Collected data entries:
━━━━━━━━━━

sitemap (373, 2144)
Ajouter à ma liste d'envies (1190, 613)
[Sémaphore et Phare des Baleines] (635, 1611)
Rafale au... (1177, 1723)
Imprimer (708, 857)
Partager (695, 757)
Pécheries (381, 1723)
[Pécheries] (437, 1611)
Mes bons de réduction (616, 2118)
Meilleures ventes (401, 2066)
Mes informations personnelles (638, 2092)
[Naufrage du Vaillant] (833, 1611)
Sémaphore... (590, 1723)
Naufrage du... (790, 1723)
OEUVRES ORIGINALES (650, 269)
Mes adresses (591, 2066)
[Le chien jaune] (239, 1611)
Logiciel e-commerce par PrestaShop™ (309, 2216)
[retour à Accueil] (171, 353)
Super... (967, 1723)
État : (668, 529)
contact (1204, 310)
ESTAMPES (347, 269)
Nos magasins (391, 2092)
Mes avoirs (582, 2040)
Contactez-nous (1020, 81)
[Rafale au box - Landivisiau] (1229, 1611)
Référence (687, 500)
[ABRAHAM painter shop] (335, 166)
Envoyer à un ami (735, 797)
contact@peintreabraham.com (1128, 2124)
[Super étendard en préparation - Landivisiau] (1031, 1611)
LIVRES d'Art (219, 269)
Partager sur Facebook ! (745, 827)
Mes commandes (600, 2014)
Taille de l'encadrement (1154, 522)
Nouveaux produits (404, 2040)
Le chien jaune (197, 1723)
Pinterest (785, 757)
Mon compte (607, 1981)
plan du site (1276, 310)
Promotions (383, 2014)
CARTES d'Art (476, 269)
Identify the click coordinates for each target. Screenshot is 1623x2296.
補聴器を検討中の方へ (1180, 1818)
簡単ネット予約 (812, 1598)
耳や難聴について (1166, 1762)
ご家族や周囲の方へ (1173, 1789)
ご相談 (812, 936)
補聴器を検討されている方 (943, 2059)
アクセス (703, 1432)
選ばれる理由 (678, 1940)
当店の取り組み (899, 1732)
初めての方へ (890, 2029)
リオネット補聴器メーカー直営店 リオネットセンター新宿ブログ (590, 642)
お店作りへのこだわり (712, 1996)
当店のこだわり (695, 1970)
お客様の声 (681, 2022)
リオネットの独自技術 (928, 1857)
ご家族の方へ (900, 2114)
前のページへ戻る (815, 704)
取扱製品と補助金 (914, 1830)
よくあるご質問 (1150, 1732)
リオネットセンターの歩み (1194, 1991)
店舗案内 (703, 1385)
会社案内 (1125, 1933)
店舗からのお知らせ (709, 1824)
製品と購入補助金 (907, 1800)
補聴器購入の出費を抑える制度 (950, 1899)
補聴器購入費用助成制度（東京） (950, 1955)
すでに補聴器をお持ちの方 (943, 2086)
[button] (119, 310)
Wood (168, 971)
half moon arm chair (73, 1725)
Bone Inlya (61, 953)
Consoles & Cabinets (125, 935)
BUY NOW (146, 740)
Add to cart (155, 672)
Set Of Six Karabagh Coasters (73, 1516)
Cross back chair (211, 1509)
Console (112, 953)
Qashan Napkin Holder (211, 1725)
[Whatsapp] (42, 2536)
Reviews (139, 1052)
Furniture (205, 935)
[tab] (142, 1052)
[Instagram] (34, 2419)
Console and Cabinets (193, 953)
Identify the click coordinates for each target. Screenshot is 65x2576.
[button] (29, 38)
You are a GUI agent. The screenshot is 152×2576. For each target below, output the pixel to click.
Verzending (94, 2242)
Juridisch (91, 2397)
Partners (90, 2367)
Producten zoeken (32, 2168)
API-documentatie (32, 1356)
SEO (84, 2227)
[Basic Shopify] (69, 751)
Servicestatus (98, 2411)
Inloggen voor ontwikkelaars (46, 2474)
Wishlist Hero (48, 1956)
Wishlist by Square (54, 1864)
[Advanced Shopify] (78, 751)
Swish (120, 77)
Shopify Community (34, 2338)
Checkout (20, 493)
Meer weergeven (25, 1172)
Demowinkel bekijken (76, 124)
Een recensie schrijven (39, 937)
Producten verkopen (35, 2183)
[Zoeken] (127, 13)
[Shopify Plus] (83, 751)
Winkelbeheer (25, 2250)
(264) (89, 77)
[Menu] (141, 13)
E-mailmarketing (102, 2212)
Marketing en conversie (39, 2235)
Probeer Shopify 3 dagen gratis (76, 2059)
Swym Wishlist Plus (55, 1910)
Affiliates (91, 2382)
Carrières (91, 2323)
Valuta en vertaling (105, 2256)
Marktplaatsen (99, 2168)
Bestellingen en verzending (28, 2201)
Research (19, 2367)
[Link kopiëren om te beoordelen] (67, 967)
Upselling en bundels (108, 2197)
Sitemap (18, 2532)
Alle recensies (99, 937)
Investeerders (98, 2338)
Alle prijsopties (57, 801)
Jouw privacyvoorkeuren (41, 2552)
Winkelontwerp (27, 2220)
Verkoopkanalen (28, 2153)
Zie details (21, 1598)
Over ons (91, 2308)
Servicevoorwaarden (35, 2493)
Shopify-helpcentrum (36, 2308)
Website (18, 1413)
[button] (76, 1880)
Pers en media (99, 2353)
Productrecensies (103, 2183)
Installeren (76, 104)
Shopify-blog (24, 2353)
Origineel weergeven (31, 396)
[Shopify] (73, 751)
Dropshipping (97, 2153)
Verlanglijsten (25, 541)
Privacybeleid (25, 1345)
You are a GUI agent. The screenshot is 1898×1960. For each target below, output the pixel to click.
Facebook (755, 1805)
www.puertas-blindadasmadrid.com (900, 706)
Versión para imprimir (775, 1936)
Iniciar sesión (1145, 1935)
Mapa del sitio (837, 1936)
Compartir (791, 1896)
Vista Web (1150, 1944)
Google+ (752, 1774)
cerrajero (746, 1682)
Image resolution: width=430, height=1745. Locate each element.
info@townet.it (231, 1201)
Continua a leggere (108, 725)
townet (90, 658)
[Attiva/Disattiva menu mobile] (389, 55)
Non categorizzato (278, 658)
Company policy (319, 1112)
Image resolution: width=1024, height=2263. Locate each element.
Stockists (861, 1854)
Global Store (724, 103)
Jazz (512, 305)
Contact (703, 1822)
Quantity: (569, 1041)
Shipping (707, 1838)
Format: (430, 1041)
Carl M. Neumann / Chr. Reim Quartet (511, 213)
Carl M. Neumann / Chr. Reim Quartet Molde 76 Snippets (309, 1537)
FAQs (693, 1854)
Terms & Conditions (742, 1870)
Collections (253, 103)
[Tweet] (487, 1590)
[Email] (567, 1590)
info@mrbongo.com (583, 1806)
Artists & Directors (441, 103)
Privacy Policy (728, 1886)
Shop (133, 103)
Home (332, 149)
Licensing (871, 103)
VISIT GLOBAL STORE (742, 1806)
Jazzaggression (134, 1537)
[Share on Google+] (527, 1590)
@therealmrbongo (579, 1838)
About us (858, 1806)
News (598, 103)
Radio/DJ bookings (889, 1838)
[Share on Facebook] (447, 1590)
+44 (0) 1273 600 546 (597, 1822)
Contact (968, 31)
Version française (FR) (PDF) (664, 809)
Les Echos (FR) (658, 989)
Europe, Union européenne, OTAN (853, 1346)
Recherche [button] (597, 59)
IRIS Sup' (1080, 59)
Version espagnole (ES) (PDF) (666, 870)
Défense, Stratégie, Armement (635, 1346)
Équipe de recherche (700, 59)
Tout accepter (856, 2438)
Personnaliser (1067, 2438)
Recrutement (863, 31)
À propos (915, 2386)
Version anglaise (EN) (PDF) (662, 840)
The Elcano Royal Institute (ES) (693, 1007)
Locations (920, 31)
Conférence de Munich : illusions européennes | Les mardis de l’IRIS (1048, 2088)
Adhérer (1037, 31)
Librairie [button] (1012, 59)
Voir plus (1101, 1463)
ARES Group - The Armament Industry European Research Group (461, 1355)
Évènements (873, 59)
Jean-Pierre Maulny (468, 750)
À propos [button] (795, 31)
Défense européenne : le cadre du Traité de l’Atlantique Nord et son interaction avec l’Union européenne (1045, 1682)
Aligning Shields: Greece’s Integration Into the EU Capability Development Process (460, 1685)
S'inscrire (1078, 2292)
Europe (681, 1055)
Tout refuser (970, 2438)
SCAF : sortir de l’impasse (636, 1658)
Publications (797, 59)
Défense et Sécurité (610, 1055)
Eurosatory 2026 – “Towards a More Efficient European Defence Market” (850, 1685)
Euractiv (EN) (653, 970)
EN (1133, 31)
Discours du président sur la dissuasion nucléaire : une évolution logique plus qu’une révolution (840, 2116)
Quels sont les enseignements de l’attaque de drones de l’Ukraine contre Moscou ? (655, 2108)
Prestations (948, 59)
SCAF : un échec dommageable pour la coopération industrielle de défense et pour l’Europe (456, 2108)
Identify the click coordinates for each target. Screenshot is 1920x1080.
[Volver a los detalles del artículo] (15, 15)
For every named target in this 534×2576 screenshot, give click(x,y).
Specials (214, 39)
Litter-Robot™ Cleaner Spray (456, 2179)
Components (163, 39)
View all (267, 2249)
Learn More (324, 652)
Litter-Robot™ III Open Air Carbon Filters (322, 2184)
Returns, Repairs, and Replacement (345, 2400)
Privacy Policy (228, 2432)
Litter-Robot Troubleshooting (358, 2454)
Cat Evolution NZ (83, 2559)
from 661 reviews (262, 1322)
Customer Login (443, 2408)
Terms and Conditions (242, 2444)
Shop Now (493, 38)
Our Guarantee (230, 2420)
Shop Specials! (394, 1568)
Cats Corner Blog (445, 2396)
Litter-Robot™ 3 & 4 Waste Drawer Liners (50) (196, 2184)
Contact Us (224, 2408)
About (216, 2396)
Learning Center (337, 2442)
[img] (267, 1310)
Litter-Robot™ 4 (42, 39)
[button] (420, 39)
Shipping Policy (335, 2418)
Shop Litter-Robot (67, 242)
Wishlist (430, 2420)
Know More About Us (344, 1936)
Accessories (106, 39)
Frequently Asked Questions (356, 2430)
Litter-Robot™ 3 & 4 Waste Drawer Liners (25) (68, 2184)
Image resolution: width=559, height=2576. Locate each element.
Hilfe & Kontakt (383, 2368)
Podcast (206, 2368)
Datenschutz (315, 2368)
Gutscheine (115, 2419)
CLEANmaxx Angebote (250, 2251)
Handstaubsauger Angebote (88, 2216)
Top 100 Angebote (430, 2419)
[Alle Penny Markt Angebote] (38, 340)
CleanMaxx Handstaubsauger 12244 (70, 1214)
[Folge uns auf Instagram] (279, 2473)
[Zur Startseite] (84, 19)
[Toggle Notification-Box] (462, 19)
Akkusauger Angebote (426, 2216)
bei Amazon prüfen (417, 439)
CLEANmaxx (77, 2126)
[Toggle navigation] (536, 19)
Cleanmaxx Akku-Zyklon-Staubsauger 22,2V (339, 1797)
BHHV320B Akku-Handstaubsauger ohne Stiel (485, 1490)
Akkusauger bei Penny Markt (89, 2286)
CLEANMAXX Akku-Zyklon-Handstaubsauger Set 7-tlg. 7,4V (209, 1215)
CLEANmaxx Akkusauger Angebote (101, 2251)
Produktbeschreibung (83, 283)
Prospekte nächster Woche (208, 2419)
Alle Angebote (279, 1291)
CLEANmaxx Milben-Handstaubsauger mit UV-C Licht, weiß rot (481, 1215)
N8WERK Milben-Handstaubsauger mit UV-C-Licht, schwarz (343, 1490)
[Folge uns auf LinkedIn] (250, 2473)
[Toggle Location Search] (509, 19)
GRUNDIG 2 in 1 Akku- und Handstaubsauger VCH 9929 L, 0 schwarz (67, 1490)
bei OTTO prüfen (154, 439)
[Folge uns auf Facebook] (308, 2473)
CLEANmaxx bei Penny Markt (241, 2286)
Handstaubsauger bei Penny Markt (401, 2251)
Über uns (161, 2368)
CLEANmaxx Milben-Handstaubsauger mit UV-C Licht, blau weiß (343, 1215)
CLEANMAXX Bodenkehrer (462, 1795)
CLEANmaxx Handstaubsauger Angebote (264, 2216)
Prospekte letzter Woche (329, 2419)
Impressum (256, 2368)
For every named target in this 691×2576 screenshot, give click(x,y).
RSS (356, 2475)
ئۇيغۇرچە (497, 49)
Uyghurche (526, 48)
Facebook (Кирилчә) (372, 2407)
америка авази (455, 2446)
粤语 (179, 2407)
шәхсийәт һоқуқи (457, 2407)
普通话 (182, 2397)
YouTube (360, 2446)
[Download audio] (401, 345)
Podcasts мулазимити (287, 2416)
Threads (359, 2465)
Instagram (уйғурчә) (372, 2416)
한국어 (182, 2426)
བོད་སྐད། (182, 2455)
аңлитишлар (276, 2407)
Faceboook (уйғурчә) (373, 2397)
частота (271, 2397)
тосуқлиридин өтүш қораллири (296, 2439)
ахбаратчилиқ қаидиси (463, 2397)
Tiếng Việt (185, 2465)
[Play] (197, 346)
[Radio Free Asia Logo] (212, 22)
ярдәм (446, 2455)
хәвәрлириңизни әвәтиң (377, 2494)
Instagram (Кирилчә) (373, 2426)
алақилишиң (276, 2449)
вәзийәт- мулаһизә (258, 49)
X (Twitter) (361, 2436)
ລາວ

━━━━━━━━━━

Instructions for the task:
Would you please copy exactly the part of the entries above that begins at the line containing "contact@peintreabraham.com (1128, 2124)" and ends at the line containing "Probeer Shopify 3 dagen gratis (76, 2059)", both lines included?

The completed task:
contact@peintreabraham.com (1128, 2124)
[Super étendard en préparation - Landivisiau] (1031, 1611)
LIVRES d'Art (219, 269)
Partager sur Facebook ! (745, 827)
Mes commandes (600, 2014)
Taille de l'encadrement (1154, 522)
Nouveaux produits (404, 2040)
Le chien jaune (197, 1723)
Pinterest (785, 757)
Mon compte (607, 1981)
plan du site (1276, 310)
Promotions (383, 2014)
CARTES d'Art (476, 269)
Identify the click coordinates for each target. Screenshot is 1623x2296.
補聴器を検討中の方へ (1180, 1818)
簡単ネット予約 (812, 1598)
耳や難聴について (1166, 1762)
ご家族や周囲の方へ (1173, 1789)
ご相談 (812, 936)
補聴器を検討されている方 (943, 2059)
アクセス (703, 1432)
選ばれる理由 (678, 1940)
当店の取り組み (899, 1732)
初めての方へ (890, 2029)
リオネット補聴器メーカー直営店 リオネットセンター新宿ブログ (590, 642)
お店作りへのこだわり (712, 1996)
当店のこだわり (695, 1970)
お客様の声 (681, 2022)
リオネットの独自技術 (928, 1857)
ご家族の方へ (900, 2114)
前のページへ戻る (815, 704)
取扱製品と補助金 (914, 1830)
よくあるご質問 (1150, 1732)
リオネットセンターの歩み (1194, 1991)
店舗案内 (703, 1385)
会社案内 (1125, 1933)
店舗からのお知らせ (709, 1824)
製品と購入補助金 (907, 1800)
補聴器購入の出費を抑える制度 (950, 1899)
補聴器購入費用助成制度（東京） (950, 1955)
すでに補聴器をお持ちの方 (943, 2086)
[button] (119, 310)
Wood (168, 971)
half moon arm chair (73, 1725)
Bone Inlya (61, 953)
Consoles & Cabinets (125, 935)
BUY NOW (146, 740)
Add to cart (155, 672)
Set Of Six Karabagh Coasters (73, 1516)
Cross back chair (211, 1509)
Console (112, 953)
Qashan Napkin Holder (211, 1725)
[Whatsapp] (42, 2536)
Reviews (139, 1052)
Furniture (205, 935)
[tab] (142, 1052)
[Instagram] (34, 2419)
Console and Cabinets (193, 953)
Identify the click coordinates for each target. Screenshot is 65x2576.
[button] (29, 38)
You are a GUI agent. The screenshot is 152×2576. For each target below, output the pixel to click.
Verzending (94, 2242)
Juridisch (91, 2397)
Partners (90, 2367)
Producten zoeken (32, 2168)
API-documentatie (32, 1356)
SEO (84, 2227)
[Basic Shopify] (69, 751)
Servicestatus (98, 2411)
Inloggen voor ontwikkelaars (46, 2474)
Wishlist Hero (48, 1956)
Wishlist by Square (54, 1864)
[Advanced Shopify] (78, 751)
Swish (120, 77)
Shopify Community (34, 2338)
Checkout (20, 493)
Meer weergeven (25, 1172)
Demowinkel bekijken (76, 124)
Een recensie schrijven (39, 937)
Producten verkopen (35, 2183)
[Zoeken] (127, 13)
[Shopify Plus] (83, 751)
Winkelbeheer (25, 2250)
(264) (89, 77)
[Menu] (141, 13)
E-mailmarketing (102, 2212)
Marketing en conversie (39, 2235)
Probeer Shopify 3 dagen gratis (76, 2059)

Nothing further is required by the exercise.